What sort of a word, then, is that which is both uttered and passes not away? Give ear, my beloved, it is a great matter. By everyday talk, words here become despicable to us, because through their sounding and passing away they are despised, and seem nothing but words. But there is a word in the man himself which remains within; for the sound proceeds from the mouth. There is a word which is spoken in a truly spiritual manner, that which you understand from the sound, not the sound itself.

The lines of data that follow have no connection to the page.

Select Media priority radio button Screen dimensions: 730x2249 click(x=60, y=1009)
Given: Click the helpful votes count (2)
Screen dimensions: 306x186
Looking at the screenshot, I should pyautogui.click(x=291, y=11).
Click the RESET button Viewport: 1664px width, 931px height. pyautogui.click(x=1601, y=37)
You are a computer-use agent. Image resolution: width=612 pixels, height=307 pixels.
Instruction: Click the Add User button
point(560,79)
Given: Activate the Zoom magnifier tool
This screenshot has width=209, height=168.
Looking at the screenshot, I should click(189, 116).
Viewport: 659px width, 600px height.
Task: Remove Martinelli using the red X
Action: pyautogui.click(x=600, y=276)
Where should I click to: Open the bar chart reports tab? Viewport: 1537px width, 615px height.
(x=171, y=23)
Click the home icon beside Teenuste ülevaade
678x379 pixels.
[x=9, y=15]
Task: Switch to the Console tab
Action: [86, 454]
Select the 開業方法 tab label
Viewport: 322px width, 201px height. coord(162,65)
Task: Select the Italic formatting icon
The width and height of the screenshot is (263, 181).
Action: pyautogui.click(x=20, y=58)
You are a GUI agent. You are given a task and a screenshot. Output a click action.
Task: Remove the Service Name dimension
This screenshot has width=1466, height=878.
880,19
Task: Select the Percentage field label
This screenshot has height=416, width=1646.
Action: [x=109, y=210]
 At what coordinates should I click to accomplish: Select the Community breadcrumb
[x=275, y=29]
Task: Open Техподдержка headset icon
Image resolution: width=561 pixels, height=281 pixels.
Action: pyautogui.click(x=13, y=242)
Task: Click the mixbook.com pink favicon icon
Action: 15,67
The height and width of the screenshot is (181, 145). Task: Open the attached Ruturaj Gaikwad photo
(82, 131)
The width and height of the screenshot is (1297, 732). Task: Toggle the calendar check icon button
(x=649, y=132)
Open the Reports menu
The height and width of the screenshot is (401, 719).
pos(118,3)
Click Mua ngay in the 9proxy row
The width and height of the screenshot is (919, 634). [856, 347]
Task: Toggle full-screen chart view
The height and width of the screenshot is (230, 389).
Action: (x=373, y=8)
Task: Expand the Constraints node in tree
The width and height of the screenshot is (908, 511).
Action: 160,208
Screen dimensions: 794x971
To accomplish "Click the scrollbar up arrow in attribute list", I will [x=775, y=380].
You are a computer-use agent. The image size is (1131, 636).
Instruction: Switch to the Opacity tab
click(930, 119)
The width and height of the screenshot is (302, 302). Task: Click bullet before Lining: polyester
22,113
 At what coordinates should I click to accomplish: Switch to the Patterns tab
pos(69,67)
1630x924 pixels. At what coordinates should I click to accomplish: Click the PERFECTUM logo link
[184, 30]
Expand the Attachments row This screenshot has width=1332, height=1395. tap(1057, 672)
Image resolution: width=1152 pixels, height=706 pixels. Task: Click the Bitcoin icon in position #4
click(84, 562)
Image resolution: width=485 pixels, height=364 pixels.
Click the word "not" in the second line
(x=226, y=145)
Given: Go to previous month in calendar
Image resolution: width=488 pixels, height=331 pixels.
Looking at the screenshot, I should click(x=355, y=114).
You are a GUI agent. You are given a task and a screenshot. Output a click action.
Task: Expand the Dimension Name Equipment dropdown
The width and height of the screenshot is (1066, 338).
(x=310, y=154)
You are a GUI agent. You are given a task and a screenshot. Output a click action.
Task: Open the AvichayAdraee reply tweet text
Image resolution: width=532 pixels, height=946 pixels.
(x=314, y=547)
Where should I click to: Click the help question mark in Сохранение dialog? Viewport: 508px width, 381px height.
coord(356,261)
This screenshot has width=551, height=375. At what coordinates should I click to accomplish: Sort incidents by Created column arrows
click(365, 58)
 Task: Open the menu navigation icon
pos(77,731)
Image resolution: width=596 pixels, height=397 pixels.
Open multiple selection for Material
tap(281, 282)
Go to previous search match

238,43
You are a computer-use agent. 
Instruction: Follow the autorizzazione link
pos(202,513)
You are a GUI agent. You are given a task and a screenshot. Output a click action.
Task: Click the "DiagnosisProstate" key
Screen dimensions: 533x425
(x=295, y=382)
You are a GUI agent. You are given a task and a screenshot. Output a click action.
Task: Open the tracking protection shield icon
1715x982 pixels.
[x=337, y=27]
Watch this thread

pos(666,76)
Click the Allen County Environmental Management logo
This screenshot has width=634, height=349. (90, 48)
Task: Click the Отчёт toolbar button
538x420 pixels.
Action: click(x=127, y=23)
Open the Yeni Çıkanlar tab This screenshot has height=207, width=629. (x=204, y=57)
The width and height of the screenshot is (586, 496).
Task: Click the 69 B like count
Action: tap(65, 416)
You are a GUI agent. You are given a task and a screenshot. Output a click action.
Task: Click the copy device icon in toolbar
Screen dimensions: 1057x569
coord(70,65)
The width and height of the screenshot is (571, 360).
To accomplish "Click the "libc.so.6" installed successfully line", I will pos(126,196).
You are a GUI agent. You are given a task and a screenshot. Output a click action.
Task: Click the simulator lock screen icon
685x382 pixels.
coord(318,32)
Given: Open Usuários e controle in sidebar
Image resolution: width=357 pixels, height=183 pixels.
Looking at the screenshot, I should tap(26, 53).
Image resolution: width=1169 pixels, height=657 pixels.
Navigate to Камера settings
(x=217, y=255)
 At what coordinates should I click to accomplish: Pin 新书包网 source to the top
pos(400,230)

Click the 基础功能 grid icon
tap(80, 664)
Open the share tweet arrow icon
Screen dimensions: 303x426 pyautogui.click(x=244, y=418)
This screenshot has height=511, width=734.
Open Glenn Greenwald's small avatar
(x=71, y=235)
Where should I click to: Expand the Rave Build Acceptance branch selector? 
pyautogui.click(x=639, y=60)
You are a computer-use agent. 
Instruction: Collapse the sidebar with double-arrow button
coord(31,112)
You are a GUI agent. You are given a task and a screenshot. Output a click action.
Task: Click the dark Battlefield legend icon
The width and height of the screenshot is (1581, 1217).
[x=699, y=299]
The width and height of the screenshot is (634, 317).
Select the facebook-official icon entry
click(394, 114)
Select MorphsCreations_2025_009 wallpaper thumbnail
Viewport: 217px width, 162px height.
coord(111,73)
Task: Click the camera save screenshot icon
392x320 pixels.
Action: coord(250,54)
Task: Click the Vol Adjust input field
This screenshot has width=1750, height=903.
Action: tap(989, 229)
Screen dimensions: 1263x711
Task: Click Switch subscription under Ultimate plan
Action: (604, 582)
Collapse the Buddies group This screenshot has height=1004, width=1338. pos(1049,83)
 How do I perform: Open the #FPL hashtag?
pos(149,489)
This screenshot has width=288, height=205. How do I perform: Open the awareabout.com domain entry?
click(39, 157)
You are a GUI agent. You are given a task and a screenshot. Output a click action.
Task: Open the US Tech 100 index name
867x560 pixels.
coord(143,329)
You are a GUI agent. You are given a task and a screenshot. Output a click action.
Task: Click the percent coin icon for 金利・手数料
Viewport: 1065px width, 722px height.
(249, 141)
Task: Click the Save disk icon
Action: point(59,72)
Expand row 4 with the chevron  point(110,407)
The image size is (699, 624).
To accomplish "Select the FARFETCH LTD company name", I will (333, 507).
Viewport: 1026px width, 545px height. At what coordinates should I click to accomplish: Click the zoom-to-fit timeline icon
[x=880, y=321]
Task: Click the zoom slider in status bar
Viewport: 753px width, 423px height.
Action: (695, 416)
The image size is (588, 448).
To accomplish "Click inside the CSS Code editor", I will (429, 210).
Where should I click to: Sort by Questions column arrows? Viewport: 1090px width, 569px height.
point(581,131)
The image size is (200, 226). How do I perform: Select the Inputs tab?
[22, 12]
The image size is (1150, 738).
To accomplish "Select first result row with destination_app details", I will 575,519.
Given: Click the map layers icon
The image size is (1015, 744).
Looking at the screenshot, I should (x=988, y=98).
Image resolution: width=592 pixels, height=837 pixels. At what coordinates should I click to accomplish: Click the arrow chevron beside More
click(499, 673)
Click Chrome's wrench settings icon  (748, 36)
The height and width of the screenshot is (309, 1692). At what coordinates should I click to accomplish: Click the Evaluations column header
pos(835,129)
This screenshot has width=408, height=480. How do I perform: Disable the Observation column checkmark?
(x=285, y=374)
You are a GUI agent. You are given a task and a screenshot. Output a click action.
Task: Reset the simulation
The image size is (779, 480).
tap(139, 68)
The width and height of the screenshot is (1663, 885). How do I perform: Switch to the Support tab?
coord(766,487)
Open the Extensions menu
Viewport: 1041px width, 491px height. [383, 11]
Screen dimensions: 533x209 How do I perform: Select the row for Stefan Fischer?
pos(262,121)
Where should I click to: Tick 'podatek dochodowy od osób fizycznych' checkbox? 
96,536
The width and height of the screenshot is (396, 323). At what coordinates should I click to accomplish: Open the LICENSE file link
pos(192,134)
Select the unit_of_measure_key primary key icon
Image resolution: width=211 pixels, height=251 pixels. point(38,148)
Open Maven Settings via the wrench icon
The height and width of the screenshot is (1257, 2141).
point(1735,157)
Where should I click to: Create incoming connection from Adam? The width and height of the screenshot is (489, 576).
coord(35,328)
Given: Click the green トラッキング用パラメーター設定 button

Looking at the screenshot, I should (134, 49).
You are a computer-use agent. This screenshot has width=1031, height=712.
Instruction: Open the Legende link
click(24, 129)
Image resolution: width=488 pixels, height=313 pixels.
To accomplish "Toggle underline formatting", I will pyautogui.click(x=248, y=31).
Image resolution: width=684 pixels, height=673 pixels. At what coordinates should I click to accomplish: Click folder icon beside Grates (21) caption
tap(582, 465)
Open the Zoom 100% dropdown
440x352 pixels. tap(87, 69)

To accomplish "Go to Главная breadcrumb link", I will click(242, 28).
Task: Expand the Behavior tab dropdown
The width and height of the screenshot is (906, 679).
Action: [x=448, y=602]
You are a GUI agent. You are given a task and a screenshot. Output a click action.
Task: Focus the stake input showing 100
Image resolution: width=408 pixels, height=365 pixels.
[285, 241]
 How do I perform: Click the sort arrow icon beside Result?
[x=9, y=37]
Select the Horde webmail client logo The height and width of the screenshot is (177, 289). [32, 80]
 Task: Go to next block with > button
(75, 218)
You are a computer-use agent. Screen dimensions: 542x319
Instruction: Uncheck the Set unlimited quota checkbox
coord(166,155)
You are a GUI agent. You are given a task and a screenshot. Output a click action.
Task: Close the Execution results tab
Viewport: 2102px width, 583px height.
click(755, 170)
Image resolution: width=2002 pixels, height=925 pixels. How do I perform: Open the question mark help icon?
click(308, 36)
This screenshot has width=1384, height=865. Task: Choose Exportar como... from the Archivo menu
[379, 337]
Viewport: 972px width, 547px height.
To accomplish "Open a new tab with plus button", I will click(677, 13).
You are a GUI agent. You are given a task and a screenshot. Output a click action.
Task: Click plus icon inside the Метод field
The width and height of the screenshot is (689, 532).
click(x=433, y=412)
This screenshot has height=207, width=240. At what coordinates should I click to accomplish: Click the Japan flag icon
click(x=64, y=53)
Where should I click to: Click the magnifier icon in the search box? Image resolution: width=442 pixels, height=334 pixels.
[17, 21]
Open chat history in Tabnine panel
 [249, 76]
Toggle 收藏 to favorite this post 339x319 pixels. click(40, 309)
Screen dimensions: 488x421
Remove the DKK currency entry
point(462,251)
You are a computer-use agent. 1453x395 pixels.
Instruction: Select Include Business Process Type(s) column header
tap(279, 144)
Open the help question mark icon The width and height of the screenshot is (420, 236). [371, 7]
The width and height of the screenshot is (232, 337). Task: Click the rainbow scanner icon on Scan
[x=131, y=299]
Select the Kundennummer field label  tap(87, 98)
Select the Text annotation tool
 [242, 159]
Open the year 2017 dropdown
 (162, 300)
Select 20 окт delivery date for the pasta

Mark, I speak a word when I say “God.” How short the word which I have spoken— four letters and two syllables! Is this all that God is, four letters and two syllables? Or is that which is signified as costly as the word is paltry? What took place in your heart when you heard, “God”? What took place in my heart when I said “God”? A certain great and perfect substance was in our thoughts, transcending every changeable creature of flesh or of soul. And if I say to you, “Is God changeable or unchangeable?” you will answer immediately, “Far be it from me either to believe or imagine that God is changeable: God is unchangeable.”
Your soul, though small, though perhaps still carnal, could not answer me otherwise than that God is unchangeable: but every creature is changeable; how then were you able to enter, by a glance of your spirit, into that which is above the creature, so as confidently to answer me, “God is unchangeable”? What, then, is that in your heart, when you think of a certain substance, living, eternal, all-powerful, infinite, everywhere present, everywhere whole, nowhere shut in? When you think of these qualities, this is the word concerning God in your heart.
But is this that sound which consists of four letters and two syllables? Therefore, whatever things are spoken and pass away are sounds, are letters, are syllables. His word which sounds passes away; but that which the sound signified, and was in the speaker as he thought of it, and in the hearer as he understood it, that remains while the sounds pass away.